• [PROBLEM STATEMENT] Look for the word "asian" in the entries and copy every line where it shows up.
**** SUPPLIED ENTRIES ****
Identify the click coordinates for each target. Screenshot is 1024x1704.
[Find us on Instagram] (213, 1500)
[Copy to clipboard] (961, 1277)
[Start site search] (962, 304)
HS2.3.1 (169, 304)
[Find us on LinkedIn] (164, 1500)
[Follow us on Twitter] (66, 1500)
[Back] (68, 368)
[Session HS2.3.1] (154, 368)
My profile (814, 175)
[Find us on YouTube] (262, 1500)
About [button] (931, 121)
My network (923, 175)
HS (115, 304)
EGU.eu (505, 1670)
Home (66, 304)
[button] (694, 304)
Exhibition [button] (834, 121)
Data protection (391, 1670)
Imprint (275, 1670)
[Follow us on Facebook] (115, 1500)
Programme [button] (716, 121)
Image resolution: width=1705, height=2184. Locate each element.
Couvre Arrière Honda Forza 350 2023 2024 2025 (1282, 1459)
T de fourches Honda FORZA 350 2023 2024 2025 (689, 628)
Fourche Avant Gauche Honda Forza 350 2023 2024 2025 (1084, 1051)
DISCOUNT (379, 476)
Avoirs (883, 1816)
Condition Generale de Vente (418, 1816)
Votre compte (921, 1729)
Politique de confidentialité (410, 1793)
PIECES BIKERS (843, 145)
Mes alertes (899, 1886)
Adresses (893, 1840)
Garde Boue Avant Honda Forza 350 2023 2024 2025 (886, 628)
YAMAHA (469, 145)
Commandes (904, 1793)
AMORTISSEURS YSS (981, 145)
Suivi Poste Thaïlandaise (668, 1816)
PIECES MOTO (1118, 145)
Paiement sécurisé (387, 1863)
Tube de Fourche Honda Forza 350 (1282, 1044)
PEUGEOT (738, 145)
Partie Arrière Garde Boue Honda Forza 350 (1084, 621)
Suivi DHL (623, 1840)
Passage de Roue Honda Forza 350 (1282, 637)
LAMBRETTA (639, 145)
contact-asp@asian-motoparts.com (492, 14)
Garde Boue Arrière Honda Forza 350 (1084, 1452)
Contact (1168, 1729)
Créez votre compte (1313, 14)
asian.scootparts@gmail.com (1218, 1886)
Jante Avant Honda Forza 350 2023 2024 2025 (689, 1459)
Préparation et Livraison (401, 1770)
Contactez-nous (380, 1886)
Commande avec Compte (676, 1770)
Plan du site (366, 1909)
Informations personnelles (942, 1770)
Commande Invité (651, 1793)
****
• [SOLUTION TO THIS TASK]
contact-asp@asian-motoparts.com (492, 14)
asian.scootparts@gmail.com (1218, 1886)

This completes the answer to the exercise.